I've read the same, IMHO that is just "if you want to manually tune, disable
it" which does not imply that it is bad to have it. But this is how I read
it, I have not talked to the authors to get their underlaying reasoning.

> Applications vendors ... currently recommend removing irqbalance

The only one that does so AFAICS is cpufreq and everyone else just links
to their reasoning and follows. And even some statements there like
"If you are still running irqbalance, you are not getting the maximum
performance your system is capable of!" are hard to believe as a general
statement - especially without data across a wide variety of system types
and workload.
As we have seen as well in the references linked, irqbalance helps just as
much for "maximum performance" in many other cases.

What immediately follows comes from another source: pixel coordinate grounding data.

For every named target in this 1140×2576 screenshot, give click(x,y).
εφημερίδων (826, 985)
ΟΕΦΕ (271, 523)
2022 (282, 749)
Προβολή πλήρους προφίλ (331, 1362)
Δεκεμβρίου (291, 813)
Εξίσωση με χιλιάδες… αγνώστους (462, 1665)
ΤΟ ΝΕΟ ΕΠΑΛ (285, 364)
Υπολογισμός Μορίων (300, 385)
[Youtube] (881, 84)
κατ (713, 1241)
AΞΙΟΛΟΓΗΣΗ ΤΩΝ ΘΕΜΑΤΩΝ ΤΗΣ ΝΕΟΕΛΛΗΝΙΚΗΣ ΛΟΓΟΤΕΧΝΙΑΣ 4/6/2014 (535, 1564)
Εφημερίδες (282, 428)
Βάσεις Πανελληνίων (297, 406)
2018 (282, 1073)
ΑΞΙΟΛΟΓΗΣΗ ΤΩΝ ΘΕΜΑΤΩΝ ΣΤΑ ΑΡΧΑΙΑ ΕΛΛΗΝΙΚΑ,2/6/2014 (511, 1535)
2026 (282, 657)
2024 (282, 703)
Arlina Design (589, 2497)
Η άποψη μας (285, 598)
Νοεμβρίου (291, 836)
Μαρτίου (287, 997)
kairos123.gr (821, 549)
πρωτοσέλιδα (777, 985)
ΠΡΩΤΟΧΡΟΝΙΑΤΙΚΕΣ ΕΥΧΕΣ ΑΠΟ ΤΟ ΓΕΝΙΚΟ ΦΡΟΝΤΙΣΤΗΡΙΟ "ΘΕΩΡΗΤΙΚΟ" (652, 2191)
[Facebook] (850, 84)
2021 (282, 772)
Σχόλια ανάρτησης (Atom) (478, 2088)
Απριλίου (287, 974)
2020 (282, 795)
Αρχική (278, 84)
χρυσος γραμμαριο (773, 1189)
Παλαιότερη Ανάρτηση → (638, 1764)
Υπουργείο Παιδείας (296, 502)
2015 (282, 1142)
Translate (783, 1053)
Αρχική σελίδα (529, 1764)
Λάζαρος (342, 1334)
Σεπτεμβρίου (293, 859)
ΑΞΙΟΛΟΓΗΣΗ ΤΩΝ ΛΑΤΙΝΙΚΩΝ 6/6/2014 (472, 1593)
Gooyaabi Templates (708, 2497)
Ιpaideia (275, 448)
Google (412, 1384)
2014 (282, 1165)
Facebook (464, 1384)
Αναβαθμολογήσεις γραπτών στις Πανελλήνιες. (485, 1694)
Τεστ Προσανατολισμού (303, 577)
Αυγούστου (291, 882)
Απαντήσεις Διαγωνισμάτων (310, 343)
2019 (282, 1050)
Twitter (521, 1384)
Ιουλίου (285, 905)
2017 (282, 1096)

> I found this blog (https://blogs.oracle.com/linux/post/irqbalance-design-and-internals)

Thanks, every extra background we find will only help (except for those
joining later to read more).

> The question I have is, if Ubuntu is Debian Branch, and we long ago went
> from having different kernels for desktop & server in ubuntu-base, but do
> have ubuntu-server packages and ubuntu-desktop packages, where things could
> be different, why is this still a broad sweep as a default install "for all"?

Because there was no well-funded conclusion like "it really is bad for
environment X" to remove it. You are right that there are no technical blockers
to make it e.g. kept in servers but no more the default in Desktop.
After all it is already dropped in cloud-images used in virtual environemnts as
it had a more clear reasoning and argument there.

And there are also cases where irqbalance missing caused performance impact
and bug reports like the already mentioned [1] (clearly high scale server
though)

> I am happy that this is getting discussed properly now so that we can
> relook at this, and what it means to us today.

Ack, that is why I tried to compile all I've found into one place.